Dall'altra parte Petra Kvitova, rinata della ceneri della terribile aggressione di due anni fa, durante la quale subì un taglio molto importante sulla sua prediletta mano sinistra. Entrambe vincitrici di almeno uno Slam, si troveranno faccia a faccia nell'inedita finale femminile degli Australian Open 2019

Kvitova, alla terza finale Slam della carriera dopo i due successi a Wimbledon, ha raggiunto l'ultimo atto australiano senza perdere nemmeno un set, mostrando un tennis aggressivo e vincente. Osaka, nonostante ha lasciato per strada tre set, ha sconfitto avversarie come Elina Svitolina e Karolina Pliskova per approdare alla seconda finale Major della sua giovanissima carriera, la seconda consecutiva dopo la vittoria agli US Open contro sua maestà Serena Williams. 

La posta in palio nel match di sabato è altissima; non solo il titolo, ma la la vincitrice si prenderà anche il trono del ranking WTA detronizzando l'attuale leader Simona Halep. Tutto o niente, insomma. Parlare di una favorita non è semplice. Kvitova ha dalla sua parte esperienza, voglia e un tennis sfavillante. Lo ha già dimostrato in passato; quando imbocca le sue settimane giuste, nessun avversario può fermarla. La solidità mentale e la gestione della pressione però non dovranno divorarla. 
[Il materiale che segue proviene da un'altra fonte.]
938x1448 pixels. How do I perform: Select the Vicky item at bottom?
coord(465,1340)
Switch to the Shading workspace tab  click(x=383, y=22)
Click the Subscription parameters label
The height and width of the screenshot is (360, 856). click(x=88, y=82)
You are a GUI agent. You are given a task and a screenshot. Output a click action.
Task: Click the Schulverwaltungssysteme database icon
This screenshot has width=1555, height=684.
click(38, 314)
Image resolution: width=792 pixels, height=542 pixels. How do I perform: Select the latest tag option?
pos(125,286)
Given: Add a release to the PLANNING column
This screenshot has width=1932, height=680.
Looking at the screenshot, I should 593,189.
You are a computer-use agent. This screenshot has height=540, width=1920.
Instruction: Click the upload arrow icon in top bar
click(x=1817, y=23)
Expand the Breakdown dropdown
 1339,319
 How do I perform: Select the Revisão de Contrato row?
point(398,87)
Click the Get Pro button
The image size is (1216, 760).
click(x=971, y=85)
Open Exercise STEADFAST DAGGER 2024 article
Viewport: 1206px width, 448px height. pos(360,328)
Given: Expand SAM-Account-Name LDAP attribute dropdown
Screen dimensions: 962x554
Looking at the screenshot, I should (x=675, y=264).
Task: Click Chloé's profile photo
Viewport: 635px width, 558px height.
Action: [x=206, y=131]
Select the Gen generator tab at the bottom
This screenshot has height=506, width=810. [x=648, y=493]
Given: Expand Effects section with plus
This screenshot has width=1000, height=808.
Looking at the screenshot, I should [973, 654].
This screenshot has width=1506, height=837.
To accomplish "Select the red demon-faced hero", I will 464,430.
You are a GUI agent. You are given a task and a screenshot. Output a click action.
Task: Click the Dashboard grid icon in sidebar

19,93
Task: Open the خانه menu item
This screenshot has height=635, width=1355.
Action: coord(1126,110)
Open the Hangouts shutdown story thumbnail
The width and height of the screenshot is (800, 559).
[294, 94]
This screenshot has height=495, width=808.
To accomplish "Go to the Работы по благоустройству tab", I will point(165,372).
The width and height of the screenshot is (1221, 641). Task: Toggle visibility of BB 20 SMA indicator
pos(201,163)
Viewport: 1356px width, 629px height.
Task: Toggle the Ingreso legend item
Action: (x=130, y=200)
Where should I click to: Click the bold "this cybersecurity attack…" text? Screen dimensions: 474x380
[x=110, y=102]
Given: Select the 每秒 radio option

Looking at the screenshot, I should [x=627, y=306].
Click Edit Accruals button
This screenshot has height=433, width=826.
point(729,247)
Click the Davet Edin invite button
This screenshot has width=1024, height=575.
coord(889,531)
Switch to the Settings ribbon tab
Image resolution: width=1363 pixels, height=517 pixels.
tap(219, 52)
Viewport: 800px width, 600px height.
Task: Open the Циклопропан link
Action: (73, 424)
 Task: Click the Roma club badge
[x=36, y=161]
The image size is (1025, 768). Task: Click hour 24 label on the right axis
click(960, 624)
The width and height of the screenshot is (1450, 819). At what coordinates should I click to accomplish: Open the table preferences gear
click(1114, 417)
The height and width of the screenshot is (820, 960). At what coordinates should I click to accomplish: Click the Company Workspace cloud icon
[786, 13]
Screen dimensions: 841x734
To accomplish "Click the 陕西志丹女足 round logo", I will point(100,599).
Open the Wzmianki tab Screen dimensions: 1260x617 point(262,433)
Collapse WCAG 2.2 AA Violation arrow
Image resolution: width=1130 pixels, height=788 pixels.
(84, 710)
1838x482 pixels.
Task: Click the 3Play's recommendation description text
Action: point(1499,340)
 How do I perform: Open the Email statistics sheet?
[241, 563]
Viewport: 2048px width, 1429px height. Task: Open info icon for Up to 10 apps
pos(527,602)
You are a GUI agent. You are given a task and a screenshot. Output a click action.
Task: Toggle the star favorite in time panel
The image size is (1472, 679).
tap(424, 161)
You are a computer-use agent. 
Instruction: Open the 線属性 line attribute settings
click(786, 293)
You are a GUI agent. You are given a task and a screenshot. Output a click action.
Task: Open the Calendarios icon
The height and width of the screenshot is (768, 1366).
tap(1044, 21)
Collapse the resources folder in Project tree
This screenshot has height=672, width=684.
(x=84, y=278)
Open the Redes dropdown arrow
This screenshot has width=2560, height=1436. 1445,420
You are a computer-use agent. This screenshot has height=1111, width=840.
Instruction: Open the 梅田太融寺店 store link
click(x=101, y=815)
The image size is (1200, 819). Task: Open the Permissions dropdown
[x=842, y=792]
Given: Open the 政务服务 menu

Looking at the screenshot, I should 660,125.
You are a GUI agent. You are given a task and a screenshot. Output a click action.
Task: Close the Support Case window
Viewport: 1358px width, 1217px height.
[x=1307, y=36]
Osaka, nonostante l'entusiasmo dei ventuno anni, porta con sé una maturità che non si è palesata nelle sue pari età. La solidità mentale e la capacità di alzare il livello quando il gioco si fa duro sono un ottimo biglietto da visita. Molte sue colleghe si sarebbero sciolte dopo il secondo set perso contro Pliskova in semifinale. Lei no. Ha mantenuto sangue freddo ed ha alzato il livello. Non è un caso se alla sua età ha già vinto Indian Wells, gli US Open ed è alla seconda finale Slam consecutiva. Forse la giapponese potrebbe avere una piccola chance in più, ma saranno i dettagli che come sempre ci diranno chi sarà la nuova regina.